Il viaggio interstellare è intrinsecamente di lunga durata ed è, quindi, un'impresa per i post-umani, evoluta dalla nostra specie non attraverso la selezione naturale ma in base al progetto. I primi viaggiatori verso le stelle non saranno umani, e forse nemmeno organici. L'evoluzione è solo all'inizio. Le entità intelligenti, discendenti dalla vita terrena, potrebbero diffondersi attraverso l'intera Galassia, evolvendosi in una brulicante complessità molto al di là di ciò che possiamo persino concepire.

E non è tutto: c'è un ultimo colpo di scena sconcertante. L'intelligenza post-umana svilupperà ipercomputer con la potenza di elaborazione per simulare gli esseri viventi, persino interi mondi complessi come quello in cui percepiamo di trovarci. Forse questo tipo di superintelligenze esistono già altrove nel multiverso. Cosa farebbero queste superintelligenze con i loro ipercomputer? Potrebbero creare universi virtuali che superano di gran lunga quelli reali. Quindi forse siamo vita artificiale in un universo virtuale. Questo concetto apre la possibilità di un nuovo tipo di viaggio virtuale nel tempo, perché gli esseri avanzati che creano la simulazione possono, in effetti, ripercorrere il passato.

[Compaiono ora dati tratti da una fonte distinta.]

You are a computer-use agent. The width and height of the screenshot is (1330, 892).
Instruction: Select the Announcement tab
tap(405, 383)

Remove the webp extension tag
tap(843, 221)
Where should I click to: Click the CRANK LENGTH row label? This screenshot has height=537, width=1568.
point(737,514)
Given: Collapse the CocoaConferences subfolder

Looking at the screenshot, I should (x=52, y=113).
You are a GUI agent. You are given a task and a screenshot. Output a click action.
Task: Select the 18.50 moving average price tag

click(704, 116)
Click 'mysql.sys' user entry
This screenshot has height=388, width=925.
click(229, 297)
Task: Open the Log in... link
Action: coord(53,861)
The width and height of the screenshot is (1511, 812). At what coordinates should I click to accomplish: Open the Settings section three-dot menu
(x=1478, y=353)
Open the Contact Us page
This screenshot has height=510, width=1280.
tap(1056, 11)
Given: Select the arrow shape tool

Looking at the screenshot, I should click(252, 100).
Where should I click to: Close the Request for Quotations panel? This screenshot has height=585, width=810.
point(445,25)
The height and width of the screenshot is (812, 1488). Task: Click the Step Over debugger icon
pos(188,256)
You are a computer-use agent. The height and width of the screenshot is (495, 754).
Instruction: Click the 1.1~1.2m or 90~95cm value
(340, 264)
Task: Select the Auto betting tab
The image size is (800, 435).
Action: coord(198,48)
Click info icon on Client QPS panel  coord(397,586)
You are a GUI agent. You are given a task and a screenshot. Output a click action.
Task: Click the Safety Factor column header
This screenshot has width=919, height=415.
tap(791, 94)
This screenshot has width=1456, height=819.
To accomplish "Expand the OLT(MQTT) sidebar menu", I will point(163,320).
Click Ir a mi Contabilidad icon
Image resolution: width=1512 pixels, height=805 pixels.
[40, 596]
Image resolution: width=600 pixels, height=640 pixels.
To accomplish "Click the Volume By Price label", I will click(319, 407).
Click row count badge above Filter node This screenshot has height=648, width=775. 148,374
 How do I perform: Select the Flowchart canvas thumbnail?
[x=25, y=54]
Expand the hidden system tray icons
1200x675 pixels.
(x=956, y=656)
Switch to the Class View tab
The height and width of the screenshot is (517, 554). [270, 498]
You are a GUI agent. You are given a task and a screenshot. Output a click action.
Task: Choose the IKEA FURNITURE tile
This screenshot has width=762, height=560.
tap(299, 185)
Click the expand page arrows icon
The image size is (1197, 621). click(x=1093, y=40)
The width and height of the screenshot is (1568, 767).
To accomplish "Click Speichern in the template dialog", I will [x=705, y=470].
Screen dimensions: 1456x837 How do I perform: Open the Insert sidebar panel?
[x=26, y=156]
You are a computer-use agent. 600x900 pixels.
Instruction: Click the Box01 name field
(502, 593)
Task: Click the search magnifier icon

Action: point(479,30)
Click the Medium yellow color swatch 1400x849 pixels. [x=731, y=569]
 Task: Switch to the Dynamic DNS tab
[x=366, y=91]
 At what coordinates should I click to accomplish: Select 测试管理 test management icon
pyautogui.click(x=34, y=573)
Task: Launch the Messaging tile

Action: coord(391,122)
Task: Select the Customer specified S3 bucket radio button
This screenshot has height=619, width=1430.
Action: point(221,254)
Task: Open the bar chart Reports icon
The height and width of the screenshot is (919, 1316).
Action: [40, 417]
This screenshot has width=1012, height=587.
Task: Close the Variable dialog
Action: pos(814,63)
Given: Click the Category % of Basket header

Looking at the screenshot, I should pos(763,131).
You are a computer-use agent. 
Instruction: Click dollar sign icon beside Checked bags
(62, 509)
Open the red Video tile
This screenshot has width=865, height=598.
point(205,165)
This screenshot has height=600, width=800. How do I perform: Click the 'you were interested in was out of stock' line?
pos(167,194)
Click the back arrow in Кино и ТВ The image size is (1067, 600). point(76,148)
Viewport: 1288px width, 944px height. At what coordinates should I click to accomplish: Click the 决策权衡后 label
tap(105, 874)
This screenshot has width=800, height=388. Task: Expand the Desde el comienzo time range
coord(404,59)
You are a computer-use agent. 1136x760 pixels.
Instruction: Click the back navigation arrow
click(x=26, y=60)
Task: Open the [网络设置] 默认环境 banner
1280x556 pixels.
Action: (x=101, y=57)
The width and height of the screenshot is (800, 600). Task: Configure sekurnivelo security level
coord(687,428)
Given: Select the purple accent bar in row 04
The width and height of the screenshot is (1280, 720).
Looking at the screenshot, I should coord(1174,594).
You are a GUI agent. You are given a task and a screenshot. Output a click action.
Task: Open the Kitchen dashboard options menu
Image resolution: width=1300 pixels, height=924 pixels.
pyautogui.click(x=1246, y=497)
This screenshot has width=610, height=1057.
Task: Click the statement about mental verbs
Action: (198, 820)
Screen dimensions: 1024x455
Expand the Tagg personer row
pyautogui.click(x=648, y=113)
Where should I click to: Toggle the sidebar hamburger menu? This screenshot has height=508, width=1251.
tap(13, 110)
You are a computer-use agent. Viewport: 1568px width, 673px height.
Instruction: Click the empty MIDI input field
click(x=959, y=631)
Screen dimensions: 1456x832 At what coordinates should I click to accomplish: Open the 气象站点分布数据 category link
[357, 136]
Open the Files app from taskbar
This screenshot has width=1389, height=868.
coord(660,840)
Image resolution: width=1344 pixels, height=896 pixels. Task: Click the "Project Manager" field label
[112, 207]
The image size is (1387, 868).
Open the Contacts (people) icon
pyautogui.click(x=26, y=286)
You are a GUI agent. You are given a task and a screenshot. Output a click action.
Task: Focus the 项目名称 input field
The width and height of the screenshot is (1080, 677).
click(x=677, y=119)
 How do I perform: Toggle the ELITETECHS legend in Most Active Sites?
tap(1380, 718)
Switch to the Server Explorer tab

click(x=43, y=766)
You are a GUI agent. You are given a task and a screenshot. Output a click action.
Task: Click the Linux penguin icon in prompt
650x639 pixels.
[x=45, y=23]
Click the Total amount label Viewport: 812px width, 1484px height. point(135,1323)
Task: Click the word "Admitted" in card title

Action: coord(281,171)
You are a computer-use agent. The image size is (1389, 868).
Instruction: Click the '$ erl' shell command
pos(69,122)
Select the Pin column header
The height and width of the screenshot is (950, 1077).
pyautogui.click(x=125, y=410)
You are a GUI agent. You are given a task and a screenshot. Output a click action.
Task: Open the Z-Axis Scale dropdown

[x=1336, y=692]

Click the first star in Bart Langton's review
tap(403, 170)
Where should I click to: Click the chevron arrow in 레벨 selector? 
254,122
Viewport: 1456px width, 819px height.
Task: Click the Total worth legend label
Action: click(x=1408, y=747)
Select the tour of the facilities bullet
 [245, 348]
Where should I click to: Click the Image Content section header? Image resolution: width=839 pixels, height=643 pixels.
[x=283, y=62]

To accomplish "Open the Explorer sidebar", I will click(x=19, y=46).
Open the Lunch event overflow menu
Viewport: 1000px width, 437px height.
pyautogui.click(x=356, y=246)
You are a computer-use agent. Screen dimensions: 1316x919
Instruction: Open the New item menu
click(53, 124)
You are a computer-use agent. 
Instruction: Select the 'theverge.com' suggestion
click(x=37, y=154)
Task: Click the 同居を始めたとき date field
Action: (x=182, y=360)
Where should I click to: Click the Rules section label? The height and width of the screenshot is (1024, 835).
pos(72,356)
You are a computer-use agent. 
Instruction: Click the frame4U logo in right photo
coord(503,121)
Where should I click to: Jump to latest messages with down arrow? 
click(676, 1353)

Le possibilità una volta nei regni della fantascienza si sono spostate in un serio dibattito scientifico. Dai primissimi momenti del big bang alle possibilità strabilianti di vita aliena, universi paralleli e oltre, gli scienziati sono condotti in mondi ancora più strani di quanto la maggior parte degli scrittori di narrativa immagina. È straordinario che i nostri cervelli, che sono cambiati poco da quando i nostri antenati vagavano per la savana africana, ci abbiano permesso di comprendere i mondi contro-intuitivi del quanto e del cosmo. Ma non c'è motivo di pensare che la nostra comprensione sia abbinata alla comprensione di tutte le caratteristiche chiave della realtà. Se i nostri discendenti remoti raggiungeranno le stelle, sicuramente ci supereranno di gran lunga non solo in termini di durata della vita, ma in intuizione e tecnologia.